Available data:

★ ★ ★

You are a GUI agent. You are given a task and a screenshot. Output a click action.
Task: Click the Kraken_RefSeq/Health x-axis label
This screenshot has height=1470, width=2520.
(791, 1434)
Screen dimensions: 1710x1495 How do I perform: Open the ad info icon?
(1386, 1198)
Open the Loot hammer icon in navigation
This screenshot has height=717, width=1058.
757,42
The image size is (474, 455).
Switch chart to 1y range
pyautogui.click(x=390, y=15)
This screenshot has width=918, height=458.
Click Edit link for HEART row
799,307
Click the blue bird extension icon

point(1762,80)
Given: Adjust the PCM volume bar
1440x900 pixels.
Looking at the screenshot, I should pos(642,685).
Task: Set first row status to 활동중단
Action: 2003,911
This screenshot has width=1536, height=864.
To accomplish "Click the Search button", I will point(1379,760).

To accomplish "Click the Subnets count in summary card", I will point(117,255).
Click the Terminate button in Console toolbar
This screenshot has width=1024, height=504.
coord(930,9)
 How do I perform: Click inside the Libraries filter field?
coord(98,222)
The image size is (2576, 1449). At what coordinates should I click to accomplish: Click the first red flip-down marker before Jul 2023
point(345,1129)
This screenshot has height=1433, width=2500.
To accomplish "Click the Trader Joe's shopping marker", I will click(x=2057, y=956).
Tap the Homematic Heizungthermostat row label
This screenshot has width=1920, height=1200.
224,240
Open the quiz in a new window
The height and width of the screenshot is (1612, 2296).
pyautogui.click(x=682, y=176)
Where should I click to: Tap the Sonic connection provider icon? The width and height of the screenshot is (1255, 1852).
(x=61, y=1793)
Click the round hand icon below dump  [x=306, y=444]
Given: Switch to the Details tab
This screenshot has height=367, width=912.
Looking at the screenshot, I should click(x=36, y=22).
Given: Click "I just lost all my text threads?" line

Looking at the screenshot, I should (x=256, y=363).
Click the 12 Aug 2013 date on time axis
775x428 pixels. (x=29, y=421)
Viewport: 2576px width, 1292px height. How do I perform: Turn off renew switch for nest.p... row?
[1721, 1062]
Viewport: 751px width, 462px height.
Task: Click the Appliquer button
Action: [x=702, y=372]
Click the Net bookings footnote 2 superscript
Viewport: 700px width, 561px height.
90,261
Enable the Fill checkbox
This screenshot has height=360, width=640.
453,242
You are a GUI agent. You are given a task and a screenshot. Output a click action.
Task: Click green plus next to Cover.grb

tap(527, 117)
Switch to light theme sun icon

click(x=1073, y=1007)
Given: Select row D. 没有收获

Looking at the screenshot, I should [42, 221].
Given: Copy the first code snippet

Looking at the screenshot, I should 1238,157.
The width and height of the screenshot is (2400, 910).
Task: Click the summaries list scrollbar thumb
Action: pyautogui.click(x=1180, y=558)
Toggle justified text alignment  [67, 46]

★ ★ ★

To be done: Reproduce all of the records above, line for line, without changing anything.

Expected output:
You are a GUI agent. You are given a task and a screenshot. Output a click action.
Task: Click the Kraken_RefSeq/Health x-axis label
This screenshot has height=1470, width=2520.
(791, 1434)
Screen dimensions: 1710x1495 How do I perform: Open the ad info icon?
(1386, 1198)
Open the Loot hammer icon in navigation
This screenshot has height=717, width=1058.
757,42
The image size is (474, 455).
Switch chart to 1y range
pyautogui.click(x=390, y=15)
This screenshot has width=918, height=458.
Click Edit link for HEART row
799,307
Click the blue bird extension icon

point(1762,80)
Given: Adjust the PCM volume bar
1440x900 pixels.
Looking at the screenshot, I should pos(642,685).
Task: Set first row status to 활동중단
Action: 2003,911
This screenshot has width=1536, height=864.
To accomplish "Click the Search button", I will point(1379,760).

To accomplish "Click the Subnets count in summary card", I will point(117,255).
Click the Terminate button in Console toolbar
This screenshot has width=1024, height=504.
coord(930,9)
 How do I perform: Click inside the Libraries filter field?
coord(98,222)
The image size is (2576, 1449). At what coordinates should I click to accomplish: Click the first red flip-down marker before Jul 2023
point(345,1129)
This screenshot has height=1433, width=2500.
To accomplish "Click the Trader Joe's shopping marker", I will click(x=2057, y=956).
Tap the Homematic Heizungthermostat row label
This screenshot has width=1920, height=1200.
224,240
Open the quiz in a new window
The height and width of the screenshot is (1612, 2296).
pyautogui.click(x=682, y=176)
Where should I click to: Tap the Sonic connection provider icon? The width and height of the screenshot is (1255, 1852).
(x=61, y=1793)
Click the round hand icon below dump  [x=306, y=444]
Given: Switch to the Details tab
This screenshot has height=367, width=912.
Looking at the screenshot, I should click(x=36, y=22).
Given: Click "I just lost all my text threads?" line

Looking at the screenshot, I should (x=256, y=363).
Click the 12 Aug 2013 date on time axis
775x428 pixels. (x=29, y=421)
Viewport: 2576px width, 1292px height. How do I perform: Turn off renew switch for nest.p... row?
[1721, 1062]
Viewport: 751px width, 462px height.
Task: Click the Appliquer button
Action: [x=702, y=372]
Click the Net bookings footnote 2 superscript
Viewport: 700px width, 561px height.
90,261
Enable the Fill checkbox
This screenshot has height=360, width=640.
453,242
You are a GUI agent. You are given a task and a screenshot. Output a click action.
Task: Click green plus next to Cover.grb

tap(527, 117)
Switch to light theme sun icon

click(x=1073, y=1007)
Given: Select row D. 没有收获

Looking at the screenshot, I should [42, 221].
Given: Copy the first code snippet

Looking at the screenshot, I should 1238,157.
The width and height of the screenshot is (2400, 910).
Task: Click the summaries list scrollbar thumb
Action: pyautogui.click(x=1180, y=558)
Toggle justified text alignment  [67, 46]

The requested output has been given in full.